[Opening Raw data section]
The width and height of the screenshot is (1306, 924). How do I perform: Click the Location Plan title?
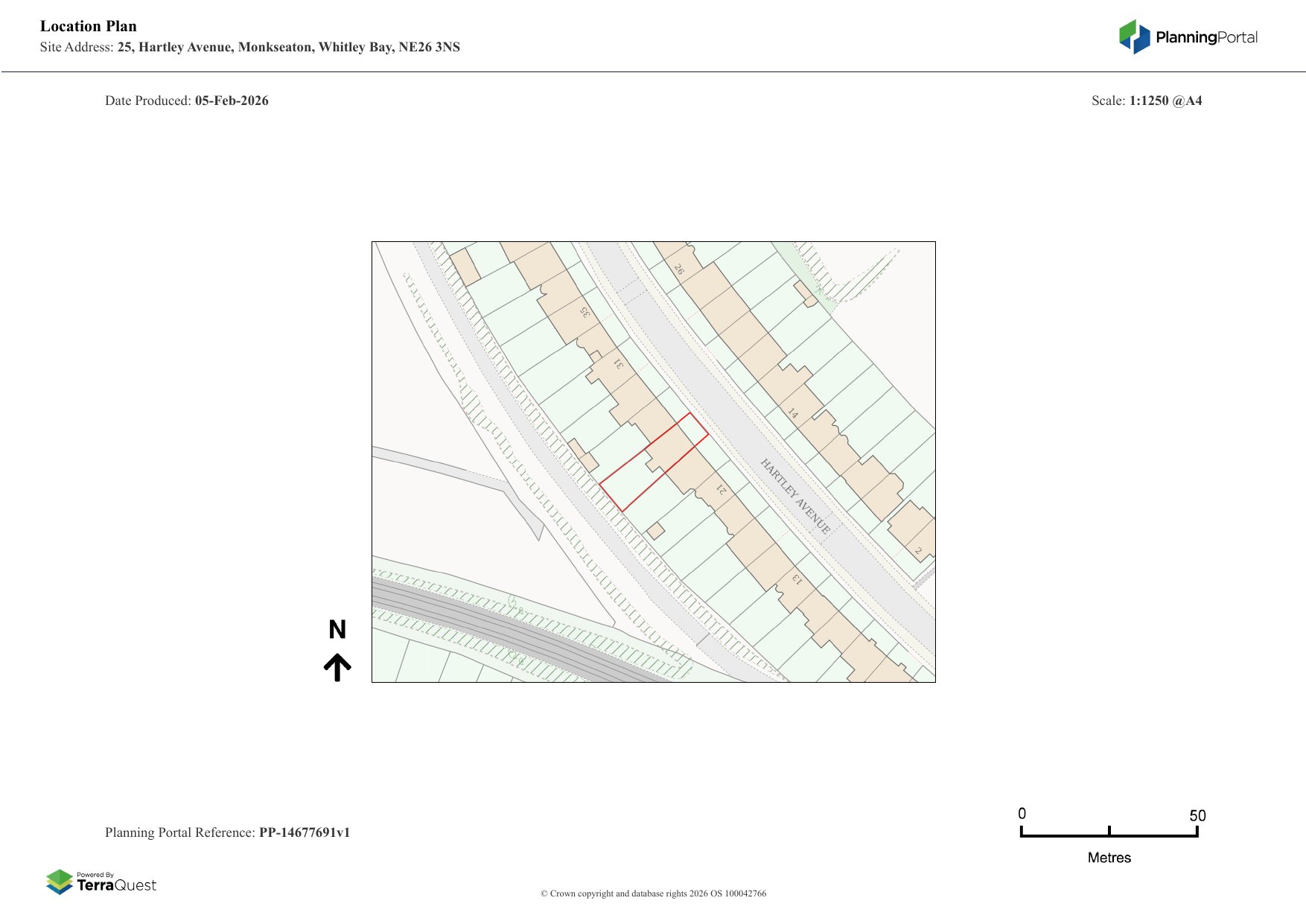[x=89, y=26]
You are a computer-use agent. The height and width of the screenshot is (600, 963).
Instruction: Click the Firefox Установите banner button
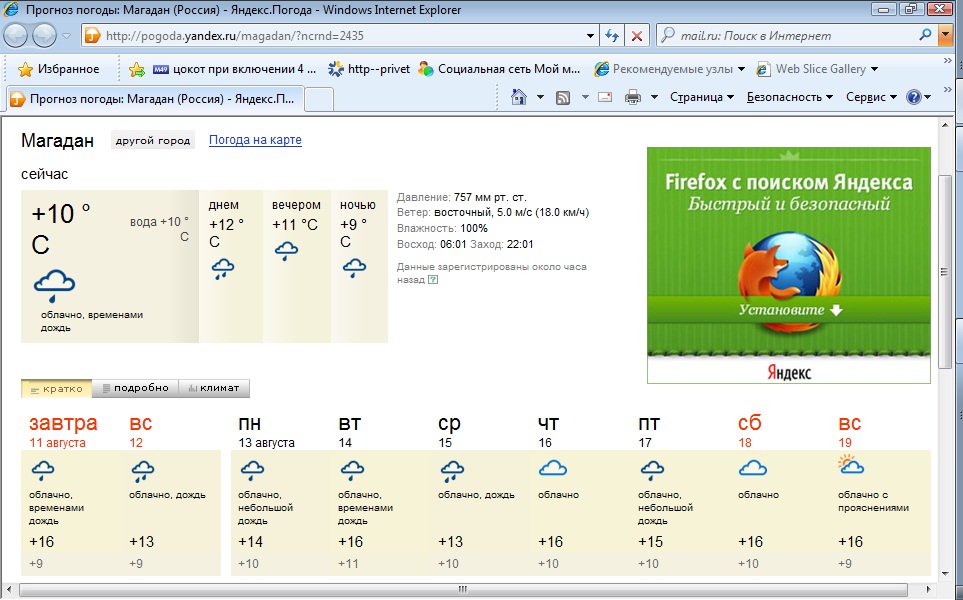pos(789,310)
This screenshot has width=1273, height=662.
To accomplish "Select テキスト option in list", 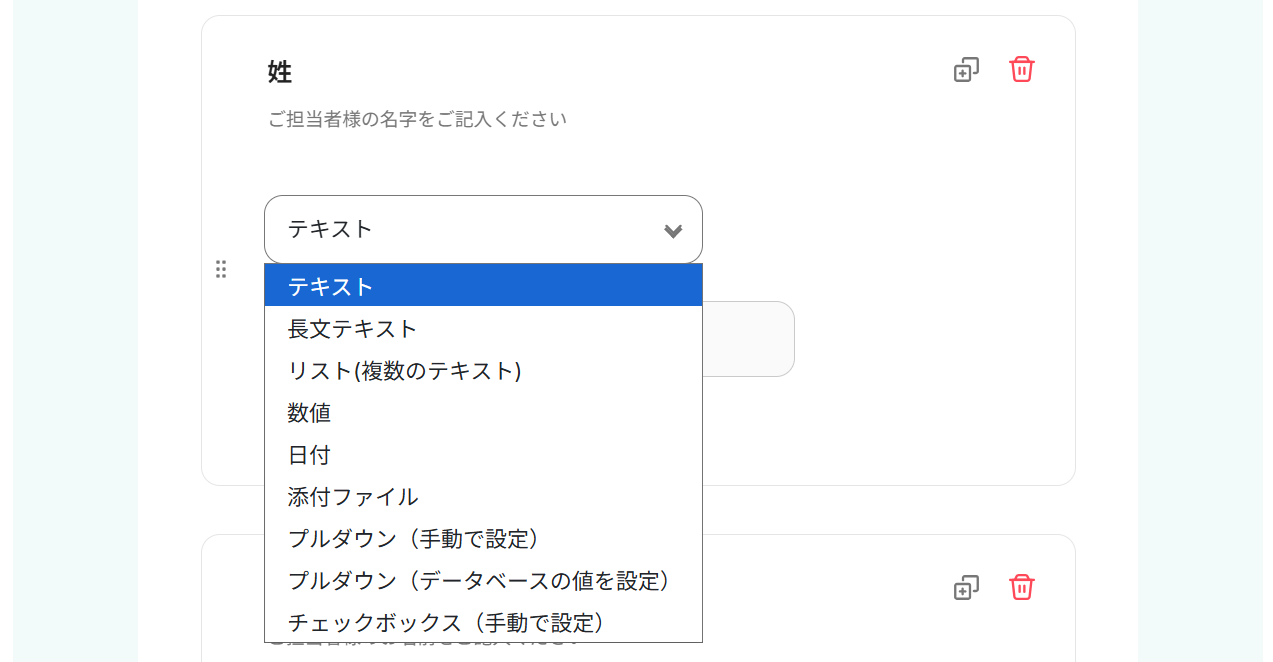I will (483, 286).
[Closing Raw data section]
**What the task asks**
Nothing but the lines from the first line of the data above through the line holding "This screenshot has width=1273, height=662." may appear in the response, copied exactly and without pictures.

**Solution for this task**
The width and height of the screenshot is (1306, 924). How do I perform: Click the Location Plan title?
[x=89, y=26]
You are a computer-use agent. The height and width of the screenshot is (600, 963).
Instruction: Click the Firefox Установите banner button
pos(789,310)
This screenshot has width=1273, height=662.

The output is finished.